Egyptian ministry officials jailed over Van Gogh theft
An Egyptian court has found 11 culture ministry employees guilty of negligence, after the theft of a Van Gogh painting from a Cairo museum.
The officials include Deputy Culture Minister Mohsen Shalan, and the museum's director.
They have been sentenced to three years in jail but each given bail of about $1,750 (£1,100), pending an appeal.
The Van Gogh painting was stolen in broad daylight from the Mahmud Khalil museum on 21 August.
The work - known as both "Poppy Flowers" and "Vase and Flowers" - was cut out of its frame.
It is valued at more than $50m (£32m).
The investigation found that none of the museum's alarms and only seven of 43 security cameras were working.
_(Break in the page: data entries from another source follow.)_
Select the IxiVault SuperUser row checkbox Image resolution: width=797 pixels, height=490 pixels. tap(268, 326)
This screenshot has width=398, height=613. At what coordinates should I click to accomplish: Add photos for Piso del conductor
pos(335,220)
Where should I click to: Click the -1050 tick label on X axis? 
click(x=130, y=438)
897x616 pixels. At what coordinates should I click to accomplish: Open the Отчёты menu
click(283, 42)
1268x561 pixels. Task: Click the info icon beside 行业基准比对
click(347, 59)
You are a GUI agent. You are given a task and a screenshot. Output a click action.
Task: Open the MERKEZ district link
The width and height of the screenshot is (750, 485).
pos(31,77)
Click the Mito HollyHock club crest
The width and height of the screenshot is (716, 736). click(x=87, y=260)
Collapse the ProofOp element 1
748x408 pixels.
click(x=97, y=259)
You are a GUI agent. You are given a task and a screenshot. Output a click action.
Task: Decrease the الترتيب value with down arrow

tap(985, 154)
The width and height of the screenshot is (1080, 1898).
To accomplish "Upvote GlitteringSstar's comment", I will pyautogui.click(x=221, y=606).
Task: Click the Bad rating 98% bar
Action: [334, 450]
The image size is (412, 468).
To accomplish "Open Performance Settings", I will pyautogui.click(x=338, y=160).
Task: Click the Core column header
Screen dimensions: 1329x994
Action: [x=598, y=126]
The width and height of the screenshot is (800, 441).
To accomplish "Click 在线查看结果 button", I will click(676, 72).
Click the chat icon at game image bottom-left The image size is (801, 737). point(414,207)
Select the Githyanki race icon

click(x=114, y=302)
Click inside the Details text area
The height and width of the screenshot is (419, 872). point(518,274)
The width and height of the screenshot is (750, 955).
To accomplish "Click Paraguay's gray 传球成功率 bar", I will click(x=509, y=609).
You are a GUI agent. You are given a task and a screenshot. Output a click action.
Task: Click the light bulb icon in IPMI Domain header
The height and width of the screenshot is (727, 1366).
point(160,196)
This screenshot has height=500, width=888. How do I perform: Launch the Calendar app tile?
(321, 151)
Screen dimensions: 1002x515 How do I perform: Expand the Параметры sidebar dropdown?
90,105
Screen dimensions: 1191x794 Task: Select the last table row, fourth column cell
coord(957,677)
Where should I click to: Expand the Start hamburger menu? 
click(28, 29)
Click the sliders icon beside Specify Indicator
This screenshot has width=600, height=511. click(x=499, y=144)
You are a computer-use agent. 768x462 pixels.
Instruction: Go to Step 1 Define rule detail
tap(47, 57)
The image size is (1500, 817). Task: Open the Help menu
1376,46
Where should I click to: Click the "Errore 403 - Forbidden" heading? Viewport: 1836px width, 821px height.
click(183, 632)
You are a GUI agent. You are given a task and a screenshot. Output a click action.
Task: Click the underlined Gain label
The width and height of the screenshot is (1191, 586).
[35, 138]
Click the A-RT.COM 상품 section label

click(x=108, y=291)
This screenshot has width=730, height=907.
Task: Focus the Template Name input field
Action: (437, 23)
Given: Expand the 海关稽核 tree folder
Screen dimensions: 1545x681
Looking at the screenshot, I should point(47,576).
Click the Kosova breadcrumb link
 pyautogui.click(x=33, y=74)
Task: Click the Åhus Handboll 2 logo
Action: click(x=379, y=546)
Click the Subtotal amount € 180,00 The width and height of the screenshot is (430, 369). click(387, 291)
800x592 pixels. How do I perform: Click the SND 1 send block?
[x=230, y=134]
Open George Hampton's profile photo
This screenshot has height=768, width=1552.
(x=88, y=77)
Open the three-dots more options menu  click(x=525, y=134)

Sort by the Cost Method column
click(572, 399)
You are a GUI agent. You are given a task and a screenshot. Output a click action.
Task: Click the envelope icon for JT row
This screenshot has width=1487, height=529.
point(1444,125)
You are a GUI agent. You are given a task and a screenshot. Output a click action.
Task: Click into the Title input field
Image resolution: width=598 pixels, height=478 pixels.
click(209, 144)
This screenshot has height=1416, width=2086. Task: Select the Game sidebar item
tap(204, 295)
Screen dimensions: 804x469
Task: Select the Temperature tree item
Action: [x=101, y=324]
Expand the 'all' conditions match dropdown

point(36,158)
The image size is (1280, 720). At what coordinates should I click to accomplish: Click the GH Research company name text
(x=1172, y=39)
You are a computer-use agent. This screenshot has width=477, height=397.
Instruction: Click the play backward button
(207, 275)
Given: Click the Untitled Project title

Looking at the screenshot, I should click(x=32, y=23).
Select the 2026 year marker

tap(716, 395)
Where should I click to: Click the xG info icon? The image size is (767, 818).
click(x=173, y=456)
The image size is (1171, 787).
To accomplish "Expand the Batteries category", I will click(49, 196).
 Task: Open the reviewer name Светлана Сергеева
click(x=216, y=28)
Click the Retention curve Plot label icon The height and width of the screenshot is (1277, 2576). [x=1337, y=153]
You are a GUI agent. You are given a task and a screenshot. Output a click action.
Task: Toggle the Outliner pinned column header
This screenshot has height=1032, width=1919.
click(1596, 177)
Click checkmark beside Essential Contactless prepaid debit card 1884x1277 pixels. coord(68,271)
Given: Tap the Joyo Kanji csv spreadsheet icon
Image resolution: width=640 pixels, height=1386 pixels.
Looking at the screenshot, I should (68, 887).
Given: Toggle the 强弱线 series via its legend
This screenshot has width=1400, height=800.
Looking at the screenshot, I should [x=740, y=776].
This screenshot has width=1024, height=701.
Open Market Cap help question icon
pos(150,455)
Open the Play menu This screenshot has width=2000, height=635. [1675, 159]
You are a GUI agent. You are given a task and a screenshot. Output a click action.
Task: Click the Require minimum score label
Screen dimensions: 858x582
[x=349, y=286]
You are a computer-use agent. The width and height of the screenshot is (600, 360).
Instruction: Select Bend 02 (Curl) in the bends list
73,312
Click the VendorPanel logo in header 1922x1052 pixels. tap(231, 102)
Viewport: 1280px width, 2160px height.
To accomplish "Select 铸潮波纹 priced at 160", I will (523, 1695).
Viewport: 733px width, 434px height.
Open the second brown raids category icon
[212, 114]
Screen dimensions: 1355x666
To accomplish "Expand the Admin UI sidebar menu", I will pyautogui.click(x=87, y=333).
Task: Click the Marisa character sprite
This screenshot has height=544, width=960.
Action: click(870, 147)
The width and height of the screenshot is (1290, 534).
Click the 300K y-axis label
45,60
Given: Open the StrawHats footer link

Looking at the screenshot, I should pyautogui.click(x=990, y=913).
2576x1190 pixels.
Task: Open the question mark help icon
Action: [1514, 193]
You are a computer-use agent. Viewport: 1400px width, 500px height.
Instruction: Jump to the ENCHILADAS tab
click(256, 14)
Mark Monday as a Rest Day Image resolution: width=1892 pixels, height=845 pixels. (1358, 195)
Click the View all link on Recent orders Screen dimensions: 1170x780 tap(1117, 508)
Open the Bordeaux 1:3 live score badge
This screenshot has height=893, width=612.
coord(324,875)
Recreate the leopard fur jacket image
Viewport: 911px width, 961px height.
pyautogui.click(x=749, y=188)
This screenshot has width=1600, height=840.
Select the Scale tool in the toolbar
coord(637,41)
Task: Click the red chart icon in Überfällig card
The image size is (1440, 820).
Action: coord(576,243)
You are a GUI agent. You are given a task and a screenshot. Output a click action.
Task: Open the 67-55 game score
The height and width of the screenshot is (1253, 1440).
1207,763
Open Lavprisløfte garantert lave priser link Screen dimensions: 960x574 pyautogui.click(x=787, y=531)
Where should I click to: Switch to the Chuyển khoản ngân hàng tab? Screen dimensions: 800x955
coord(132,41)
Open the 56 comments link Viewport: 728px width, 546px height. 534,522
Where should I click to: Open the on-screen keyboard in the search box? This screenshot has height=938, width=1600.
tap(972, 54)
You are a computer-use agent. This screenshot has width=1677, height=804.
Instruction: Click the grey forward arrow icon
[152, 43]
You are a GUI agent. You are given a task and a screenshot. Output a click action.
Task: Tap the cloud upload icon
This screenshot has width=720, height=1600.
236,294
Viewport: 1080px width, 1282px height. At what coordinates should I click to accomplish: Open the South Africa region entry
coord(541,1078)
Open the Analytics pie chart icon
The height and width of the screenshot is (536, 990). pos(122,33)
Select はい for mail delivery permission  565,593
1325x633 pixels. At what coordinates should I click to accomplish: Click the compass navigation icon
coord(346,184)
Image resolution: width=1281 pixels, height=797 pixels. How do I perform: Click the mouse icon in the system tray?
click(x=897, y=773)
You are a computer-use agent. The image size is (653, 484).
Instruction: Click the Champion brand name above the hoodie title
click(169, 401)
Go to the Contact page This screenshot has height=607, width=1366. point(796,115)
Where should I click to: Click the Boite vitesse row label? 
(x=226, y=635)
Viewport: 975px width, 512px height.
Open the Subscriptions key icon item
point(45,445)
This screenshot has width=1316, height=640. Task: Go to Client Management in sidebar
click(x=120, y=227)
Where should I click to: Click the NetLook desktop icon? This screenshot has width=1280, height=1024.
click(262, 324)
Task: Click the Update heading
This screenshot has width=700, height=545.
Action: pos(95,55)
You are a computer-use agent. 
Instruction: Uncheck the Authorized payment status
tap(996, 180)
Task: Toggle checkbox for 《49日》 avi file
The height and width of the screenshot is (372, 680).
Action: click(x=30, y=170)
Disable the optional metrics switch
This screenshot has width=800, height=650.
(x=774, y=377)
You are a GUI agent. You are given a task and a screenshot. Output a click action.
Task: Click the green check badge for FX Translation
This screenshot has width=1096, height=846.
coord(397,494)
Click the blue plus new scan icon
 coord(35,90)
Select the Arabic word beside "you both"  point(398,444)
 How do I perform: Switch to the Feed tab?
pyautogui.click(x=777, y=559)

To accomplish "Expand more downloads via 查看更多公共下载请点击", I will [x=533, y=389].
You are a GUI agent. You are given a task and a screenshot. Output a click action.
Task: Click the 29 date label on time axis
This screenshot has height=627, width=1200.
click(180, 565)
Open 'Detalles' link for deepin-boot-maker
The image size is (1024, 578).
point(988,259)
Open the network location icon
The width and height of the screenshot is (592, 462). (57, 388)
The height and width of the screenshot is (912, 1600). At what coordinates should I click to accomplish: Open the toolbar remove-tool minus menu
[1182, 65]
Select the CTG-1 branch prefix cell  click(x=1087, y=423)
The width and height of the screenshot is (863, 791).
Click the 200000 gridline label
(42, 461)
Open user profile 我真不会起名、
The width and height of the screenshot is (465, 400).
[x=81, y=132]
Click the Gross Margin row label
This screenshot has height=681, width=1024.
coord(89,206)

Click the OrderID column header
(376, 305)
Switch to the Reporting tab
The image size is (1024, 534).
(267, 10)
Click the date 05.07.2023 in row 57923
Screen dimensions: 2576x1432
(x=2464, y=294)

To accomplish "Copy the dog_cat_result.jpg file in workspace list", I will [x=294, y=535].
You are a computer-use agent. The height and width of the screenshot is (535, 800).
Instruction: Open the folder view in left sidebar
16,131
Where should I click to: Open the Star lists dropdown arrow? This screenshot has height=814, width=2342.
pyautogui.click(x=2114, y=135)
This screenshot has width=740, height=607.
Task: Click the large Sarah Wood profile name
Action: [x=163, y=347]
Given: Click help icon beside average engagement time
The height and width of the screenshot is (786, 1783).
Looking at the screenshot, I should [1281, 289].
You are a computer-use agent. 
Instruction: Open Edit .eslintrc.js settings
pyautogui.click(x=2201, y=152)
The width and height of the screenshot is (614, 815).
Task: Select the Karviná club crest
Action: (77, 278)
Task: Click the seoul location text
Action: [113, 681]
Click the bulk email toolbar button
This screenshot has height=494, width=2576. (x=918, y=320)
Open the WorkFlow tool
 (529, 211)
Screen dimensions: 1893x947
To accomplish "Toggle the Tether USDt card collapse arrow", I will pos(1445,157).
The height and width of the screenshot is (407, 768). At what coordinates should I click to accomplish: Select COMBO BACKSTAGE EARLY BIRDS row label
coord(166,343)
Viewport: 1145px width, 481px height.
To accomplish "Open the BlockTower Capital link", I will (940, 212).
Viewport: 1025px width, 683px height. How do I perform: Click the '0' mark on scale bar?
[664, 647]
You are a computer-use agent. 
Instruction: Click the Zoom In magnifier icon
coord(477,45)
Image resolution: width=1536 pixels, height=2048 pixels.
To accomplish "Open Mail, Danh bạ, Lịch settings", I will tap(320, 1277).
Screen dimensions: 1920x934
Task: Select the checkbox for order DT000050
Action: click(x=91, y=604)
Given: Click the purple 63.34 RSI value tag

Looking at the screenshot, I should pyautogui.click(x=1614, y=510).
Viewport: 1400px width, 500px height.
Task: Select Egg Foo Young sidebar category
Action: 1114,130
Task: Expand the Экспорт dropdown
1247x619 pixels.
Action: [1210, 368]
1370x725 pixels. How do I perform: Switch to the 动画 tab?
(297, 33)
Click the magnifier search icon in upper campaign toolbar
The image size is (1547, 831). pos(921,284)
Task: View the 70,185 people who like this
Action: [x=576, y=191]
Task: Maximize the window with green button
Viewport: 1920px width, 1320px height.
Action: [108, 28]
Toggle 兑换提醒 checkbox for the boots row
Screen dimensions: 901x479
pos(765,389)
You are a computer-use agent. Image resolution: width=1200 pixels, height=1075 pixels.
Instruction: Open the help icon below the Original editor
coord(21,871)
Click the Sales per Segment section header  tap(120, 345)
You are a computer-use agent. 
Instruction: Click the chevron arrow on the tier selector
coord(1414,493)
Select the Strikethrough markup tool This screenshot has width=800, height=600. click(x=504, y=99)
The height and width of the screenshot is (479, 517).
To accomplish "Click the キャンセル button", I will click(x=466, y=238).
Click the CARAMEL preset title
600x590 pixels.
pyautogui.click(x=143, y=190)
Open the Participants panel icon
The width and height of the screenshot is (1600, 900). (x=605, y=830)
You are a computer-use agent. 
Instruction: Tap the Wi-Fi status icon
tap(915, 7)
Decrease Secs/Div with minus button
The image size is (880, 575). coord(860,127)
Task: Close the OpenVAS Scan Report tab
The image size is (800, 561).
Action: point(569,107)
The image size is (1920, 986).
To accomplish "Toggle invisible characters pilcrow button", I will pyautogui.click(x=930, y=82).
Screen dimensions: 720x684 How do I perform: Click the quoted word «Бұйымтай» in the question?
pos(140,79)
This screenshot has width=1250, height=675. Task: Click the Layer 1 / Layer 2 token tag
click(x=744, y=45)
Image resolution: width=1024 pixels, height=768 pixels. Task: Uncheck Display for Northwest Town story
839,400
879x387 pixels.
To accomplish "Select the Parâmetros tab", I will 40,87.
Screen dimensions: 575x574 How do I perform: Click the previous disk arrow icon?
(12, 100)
In addition, the museum had reduced its security personnel, meaning that often there was only one guard on duty.
During the course of the trial, a number of museum officials said they had known about security problems but they were given no budget to improve things.
Mr Shalan, who heads the department of fine arts, said he had asked the culture minister for nearly $7m (£4.4m) to upgrade security systems, including those at the Mahmud Khalil museum.
He said only $88,000 (£56,000) was approved.
Culture Minister Farouk Hosni testified during the trial and dismissed his subordinates' complaints.
The missing work is believed to have been painted by Vincent Van Gogh in 1887, three years before his death from a self-inflicted gunshot wound.
Egyptian billionaire Naguib Sawiris has offered a $175,000 (£110,000) reward for information leading to the recovery of the painting, but it is still missing.